大型语言模型（LLM）代理日益通过编写代码来行动，但驱动代理的运行时与模型所编写代码之间仍存在割裂。运行时掌控着循环逻辑、上下文和控制流，而模型对此几乎没有发言权。若让模型编写的代码能够塑造运行时本身，虽能增强代理的表达能力，但也会加剧安全问题。模型可能因提示注入而偏离预期、调用错误工具，或中途失败导致状态不一致——当代码能够塑造运行时，此类故障的后果远比代码仅表达单个动作时更为严重。我们提出LACUNA，一种在保障安全性的前提下弥合这一割裂的代理编程模型。每个代理动作均为类型化调用agent[T](task)，当执行到达该调用时，由LLM填入代码，且代码在运行前会针对周围程序进行类型检查。由于每个动作以整体方式被接受或拒绝，被拒绝的动作不会改变环境状态，其编译器诊断信息会驱动重试；同一检查机制还会限定动作可使用的工具、数据及其数据流。我们的原语可将ReAct循环、子代理、技能、并行分解及多模型规划表达为普通控制流。我们在测试用例集、BrowseComp-Plus和τ^2-bench上对LACUNA进行了评估。在BrowseComp-Plus上，8.6%的生成结果在执行前被拒绝，每次查询平均重试0.7次，代理达到27.1%的准确率。
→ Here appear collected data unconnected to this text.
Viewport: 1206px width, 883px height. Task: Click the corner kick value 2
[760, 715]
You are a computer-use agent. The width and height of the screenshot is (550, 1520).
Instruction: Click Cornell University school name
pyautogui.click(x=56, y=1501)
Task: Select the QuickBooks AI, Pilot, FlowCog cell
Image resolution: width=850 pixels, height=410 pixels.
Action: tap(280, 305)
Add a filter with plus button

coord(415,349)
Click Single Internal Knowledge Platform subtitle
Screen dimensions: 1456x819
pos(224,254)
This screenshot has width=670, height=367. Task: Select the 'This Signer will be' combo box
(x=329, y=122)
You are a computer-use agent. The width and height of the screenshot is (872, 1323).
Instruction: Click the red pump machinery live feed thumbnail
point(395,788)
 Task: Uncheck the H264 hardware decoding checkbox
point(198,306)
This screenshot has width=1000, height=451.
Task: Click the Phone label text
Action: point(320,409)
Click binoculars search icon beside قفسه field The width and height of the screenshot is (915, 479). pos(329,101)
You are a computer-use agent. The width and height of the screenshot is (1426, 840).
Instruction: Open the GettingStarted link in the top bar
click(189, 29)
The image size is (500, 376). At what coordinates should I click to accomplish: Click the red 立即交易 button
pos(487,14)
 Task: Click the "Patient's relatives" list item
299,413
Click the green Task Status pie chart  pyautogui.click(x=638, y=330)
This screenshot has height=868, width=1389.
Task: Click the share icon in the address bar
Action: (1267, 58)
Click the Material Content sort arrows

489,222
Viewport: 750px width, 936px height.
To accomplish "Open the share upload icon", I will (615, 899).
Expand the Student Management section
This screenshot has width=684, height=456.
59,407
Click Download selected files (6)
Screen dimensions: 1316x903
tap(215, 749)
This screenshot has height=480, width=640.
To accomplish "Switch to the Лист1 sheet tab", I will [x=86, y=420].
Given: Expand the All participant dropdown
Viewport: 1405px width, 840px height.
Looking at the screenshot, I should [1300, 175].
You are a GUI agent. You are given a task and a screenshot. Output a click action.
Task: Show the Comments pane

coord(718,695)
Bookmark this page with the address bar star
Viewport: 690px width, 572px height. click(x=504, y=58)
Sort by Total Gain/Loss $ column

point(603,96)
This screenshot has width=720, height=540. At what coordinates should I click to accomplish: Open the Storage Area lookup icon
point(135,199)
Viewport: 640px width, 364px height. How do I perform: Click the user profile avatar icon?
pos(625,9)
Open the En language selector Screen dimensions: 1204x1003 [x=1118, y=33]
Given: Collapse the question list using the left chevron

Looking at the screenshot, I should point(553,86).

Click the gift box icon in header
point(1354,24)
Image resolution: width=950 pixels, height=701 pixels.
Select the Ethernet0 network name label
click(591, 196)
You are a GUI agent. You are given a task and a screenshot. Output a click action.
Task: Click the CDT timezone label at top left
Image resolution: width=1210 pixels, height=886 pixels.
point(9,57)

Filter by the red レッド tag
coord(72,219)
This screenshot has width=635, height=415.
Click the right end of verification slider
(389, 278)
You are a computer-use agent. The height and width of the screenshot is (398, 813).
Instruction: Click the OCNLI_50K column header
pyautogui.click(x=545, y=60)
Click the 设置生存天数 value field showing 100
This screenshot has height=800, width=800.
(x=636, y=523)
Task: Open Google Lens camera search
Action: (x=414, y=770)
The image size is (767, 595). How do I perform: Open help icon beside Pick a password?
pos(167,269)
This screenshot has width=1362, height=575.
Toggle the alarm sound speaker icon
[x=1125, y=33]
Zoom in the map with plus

在τ^2-bench上，LACUNA凭借高效模型解决了四个领域392个任务中的76.0%，与基准代理表现相当。

English

LLM agents increasingly act by writing code, yet a split persists between the runtime that drives the agent and the code the model writes. The runtime owns the loop, context, and control flow, and the model has little say over any of them. Letting model-written code shape the runtime itself would make agents more expressive, but it would also sharpen safety problems. A model can be diverted by a prompt injection, call the wrong tool, or fail partway and leave an inconsistent state, and each such failure reaches further when the code shapes the runtime than when it expresses a single action. We present LACUNA, a programming model for agents that closes this split while preserving safety. Each agent action is a typed call agent[T](task) that the LLM fills with code when execution reaches it, and the code is type-checked against the surrounding program before it runs. Because each action is accepted or rejected as a whole, a rejected one leaves the environment untouched, and its compiler diagnostics drive a retry. The same check also bounds which tools and data an action may use and how they flow. Our primitive expresses ReAct loops, sub-agents, skills, parallel decomposition, and multi-model planning as ordinary control flow. We evaluate LACUNA on a collection of test cases, BrowseComp-Plus, and τ^2-bench. On BrowseComp-Plus, 8.6% of generations are rejected before execution, with 0.7 retries per query on average, and the agent reaches 27.1% accuracy. On τ^2-bench, LACUNA solves 76.0% of 392 tasks across four domains with a capable model, on par with the baseline agent.